Chohan encourages pupils to be proud S Africans

Thursday, March 29, 2012

Roodepoort - Home Affairs Deputy Minister Fatima Chohan has urged pupils in Roodepoort to be proud of their South African citizenship and to work hard to attain their goals.

Chohan visited schools in Roodepoort on Wednesday to highlight the importance of IDs and encourage pupils to apply for them.

Addressing pupils at Princess High School, Chohan said as citizens of a democratic country, South Africans were entitled to equal rights and equal citizenship.

"That means the only thing that stands between you and the attainment of your dreams is hard work. Only hard work differentiates people in our society now," she said.

Chohan re-iterated that in the eyes of the state, all citizens were equal and the obstacles that some citizens encountered in the past were no longer there.

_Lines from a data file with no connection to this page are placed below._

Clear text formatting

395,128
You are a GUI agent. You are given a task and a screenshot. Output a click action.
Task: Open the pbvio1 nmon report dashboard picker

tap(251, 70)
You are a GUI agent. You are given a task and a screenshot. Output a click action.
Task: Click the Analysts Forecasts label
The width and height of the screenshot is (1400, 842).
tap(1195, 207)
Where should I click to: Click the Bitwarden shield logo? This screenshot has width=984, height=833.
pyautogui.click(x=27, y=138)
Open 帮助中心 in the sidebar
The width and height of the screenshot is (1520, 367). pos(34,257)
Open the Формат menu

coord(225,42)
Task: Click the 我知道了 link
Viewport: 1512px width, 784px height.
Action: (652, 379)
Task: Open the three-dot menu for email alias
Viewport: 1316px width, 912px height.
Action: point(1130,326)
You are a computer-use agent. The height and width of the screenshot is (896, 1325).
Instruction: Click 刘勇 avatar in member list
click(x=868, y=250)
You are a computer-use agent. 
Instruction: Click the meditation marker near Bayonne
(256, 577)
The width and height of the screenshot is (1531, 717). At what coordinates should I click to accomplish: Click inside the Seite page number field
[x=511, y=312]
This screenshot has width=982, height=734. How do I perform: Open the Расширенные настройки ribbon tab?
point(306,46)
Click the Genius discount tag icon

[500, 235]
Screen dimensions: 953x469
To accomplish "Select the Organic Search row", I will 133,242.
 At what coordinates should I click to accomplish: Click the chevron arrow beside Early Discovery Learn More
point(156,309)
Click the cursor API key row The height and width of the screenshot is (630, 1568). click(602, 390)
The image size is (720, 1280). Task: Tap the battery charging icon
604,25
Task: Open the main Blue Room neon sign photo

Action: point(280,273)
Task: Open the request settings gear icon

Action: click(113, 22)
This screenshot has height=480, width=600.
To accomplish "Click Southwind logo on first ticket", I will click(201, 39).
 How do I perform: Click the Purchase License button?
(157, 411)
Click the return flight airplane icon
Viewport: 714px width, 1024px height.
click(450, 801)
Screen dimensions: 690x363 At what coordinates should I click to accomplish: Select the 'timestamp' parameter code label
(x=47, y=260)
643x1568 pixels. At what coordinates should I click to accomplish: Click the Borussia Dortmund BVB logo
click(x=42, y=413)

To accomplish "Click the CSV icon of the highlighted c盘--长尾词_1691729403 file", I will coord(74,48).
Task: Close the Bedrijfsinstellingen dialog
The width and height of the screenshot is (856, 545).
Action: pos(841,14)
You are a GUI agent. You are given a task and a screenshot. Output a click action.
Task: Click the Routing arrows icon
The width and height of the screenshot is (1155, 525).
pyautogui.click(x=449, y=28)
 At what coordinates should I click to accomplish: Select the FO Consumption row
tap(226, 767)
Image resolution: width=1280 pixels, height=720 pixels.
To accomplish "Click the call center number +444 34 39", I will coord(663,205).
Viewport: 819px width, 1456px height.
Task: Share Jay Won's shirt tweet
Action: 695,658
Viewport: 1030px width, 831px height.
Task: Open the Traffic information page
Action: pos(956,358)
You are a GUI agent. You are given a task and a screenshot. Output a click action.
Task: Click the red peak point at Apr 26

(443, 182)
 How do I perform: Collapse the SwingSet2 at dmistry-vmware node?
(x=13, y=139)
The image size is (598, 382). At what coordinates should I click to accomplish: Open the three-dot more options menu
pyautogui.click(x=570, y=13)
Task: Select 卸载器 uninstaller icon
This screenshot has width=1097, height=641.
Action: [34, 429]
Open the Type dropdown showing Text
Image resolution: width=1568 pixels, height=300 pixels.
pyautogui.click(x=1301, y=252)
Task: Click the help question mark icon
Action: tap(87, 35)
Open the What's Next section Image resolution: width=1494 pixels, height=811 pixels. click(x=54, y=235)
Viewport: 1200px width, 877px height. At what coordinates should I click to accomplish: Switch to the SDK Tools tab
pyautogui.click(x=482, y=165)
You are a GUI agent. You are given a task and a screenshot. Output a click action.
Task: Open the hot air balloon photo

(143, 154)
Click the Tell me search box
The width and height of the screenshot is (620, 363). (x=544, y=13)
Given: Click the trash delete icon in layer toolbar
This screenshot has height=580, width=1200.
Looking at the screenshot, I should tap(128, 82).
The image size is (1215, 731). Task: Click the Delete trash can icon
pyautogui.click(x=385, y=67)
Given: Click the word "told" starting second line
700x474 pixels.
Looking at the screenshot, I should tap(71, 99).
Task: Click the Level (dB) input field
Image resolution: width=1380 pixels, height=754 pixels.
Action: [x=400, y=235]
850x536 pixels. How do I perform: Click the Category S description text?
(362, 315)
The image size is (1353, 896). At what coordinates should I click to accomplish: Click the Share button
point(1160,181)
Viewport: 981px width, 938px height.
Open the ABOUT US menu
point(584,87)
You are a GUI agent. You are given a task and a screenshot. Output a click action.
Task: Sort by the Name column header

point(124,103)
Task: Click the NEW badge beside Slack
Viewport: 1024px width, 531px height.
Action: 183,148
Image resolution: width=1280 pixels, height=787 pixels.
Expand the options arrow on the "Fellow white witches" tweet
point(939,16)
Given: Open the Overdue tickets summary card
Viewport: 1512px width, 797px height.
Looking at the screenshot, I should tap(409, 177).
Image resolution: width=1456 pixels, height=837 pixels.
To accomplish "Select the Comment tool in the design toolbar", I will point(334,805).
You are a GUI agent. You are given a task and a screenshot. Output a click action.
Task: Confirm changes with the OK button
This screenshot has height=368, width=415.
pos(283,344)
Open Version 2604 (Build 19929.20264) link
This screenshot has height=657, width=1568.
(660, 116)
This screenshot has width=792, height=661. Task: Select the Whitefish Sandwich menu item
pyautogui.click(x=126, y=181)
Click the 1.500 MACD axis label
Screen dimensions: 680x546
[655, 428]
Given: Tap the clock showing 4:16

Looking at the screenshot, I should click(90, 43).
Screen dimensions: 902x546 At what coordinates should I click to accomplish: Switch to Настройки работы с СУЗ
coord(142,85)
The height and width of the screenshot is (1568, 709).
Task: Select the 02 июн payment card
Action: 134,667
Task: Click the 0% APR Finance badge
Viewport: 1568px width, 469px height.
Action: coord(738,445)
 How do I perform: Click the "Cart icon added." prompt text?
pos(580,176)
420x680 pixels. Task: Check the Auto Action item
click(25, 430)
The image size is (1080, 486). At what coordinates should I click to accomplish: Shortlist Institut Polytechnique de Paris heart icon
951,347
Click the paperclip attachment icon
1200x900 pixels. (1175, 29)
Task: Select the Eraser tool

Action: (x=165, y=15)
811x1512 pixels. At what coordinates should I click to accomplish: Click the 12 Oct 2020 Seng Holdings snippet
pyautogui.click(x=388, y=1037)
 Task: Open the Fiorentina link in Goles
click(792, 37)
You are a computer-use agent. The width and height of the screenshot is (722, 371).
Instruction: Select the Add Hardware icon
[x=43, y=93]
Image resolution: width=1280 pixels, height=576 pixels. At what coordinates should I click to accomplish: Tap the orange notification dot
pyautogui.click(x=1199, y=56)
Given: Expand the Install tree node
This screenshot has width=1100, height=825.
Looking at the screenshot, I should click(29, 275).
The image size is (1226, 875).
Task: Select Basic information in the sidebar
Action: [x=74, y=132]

"You are the only one standing in the way of achieving your dreams... This is the age at which you set the foundation for the rest of your life," she added.

Chohan also highlighted the importance of values such as human dignity and equality.

"Human dignity says that you have the right to be respected... not because you are good looking, not because you have a family with a lot of money... but because you are a human being and for that reason, you are deserving of respect," she said.

She urged the youngsters to respect themselves, saying that no one would give them respect if they did not first respect themselves.

"If each of us treats ourselves with respect, we would have a respectful community, a respectful school, and a respectful country."

Chohan went on to stress that an ID was the key to unlocking doors available to citizens of the country.

An ID was required when accessing government services and was essential to attend university, open a bank account, get a driver's licence or register for employment.

"In this modern age, no one can function without an ID. It follows you from your birth to the grave."

She also called on those who already had IDs to keep them safe, warning that they could be used to commit fraud and other criminal acts if they fell into the wrong hands.